§ **How to complete this task**: When you reach the listing below, copy each line exactly.

** Data supplied follows **

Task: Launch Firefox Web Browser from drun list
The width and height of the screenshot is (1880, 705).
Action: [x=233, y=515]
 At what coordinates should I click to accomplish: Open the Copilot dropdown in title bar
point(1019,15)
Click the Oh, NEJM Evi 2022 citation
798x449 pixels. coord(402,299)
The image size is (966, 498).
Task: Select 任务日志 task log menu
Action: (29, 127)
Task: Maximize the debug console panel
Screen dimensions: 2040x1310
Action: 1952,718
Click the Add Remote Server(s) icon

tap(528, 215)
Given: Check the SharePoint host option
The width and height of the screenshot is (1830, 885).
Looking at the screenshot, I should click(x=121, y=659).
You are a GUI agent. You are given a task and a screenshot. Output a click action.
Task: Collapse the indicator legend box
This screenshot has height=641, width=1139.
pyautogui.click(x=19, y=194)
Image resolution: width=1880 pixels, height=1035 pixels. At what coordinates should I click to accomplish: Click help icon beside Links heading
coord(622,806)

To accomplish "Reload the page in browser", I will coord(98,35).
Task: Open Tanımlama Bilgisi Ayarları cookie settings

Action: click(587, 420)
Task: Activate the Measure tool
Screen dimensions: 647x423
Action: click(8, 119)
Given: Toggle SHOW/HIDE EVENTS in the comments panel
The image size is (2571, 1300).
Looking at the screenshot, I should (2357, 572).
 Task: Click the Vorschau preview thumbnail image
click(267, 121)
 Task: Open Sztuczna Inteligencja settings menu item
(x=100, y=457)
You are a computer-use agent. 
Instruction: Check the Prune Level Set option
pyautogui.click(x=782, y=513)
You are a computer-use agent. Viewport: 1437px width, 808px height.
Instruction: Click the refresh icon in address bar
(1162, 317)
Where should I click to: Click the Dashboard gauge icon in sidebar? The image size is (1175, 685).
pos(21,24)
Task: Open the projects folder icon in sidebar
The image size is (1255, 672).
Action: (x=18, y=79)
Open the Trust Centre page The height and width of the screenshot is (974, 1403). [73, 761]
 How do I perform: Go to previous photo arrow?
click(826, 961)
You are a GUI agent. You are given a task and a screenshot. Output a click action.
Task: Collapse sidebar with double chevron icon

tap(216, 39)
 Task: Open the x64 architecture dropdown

** End of Data supplied **

§ **Solved exercise**:
Task: Launch Firefox Web Browser from drun list
The width and height of the screenshot is (1880, 705).
Action: [x=233, y=515]
 At what coordinates should I click to accomplish: Open the Copilot dropdown in title bar
point(1019,15)
Click the Oh, NEJM Evi 2022 citation
798x449 pixels. coord(402,299)
The image size is (966, 498).
Task: Select 任务日志 task log menu
Action: (29, 127)
Task: Maximize the debug console panel
Screen dimensions: 2040x1310
Action: 1952,718
Click the Add Remote Server(s) icon

tap(528, 215)
Given: Check the SharePoint host option
The width and height of the screenshot is (1830, 885).
Looking at the screenshot, I should click(x=121, y=659).
You are a GUI agent. You are given a task and a screenshot. Output a click action.
Task: Collapse the indicator legend box
This screenshot has height=641, width=1139.
pyautogui.click(x=19, y=194)
Image resolution: width=1880 pixels, height=1035 pixels. At what coordinates should I click to accomplish: Click help icon beside Links heading
coord(622,806)

To accomplish "Reload the page in browser", I will coord(98,35).
Task: Open Tanımlama Bilgisi Ayarları cookie settings

Action: click(587, 420)
Task: Activate the Measure tool
Screen dimensions: 647x423
Action: click(8, 119)
Given: Toggle SHOW/HIDE EVENTS in the comments panel
The image size is (2571, 1300).
Looking at the screenshot, I should (2357, 572).
 Task: Click the Vorschau preview thumbnail image
click(267, 121)
 Task: Open Sztuczna Inteligencja settings menu item
(x=100, y=457)
You are a computer-use agent. 
Instruction: Check the Prune Level Set option
pyautogui.click(x=782, y=513)
You are a computer-use agent. Viewport: 1437px width, 808px height.
Instruction: Click the refresh icon in address bar
(1162, 317)
Where should I click to: Click the Dashboard gauge icon in sidebar? The image size is (1175, 685).
pos(21,24)
Task: Open the projects folder icon in sidebar
The image size is (1255, 672).
Action: (x=18, y=79)
Open the Trust Centre page The height and width of the screenshot is (974, 1403). [73, 761]
 How do I perform: Go to previous photo arrow?
click(826, 961)
You are a GUI agent. You are given a task and a screenshot. Output a click action.
Task: Collapse sidebar with double chevron icon

tap(216, 39)
 Task: Open the x64 architecture dropdown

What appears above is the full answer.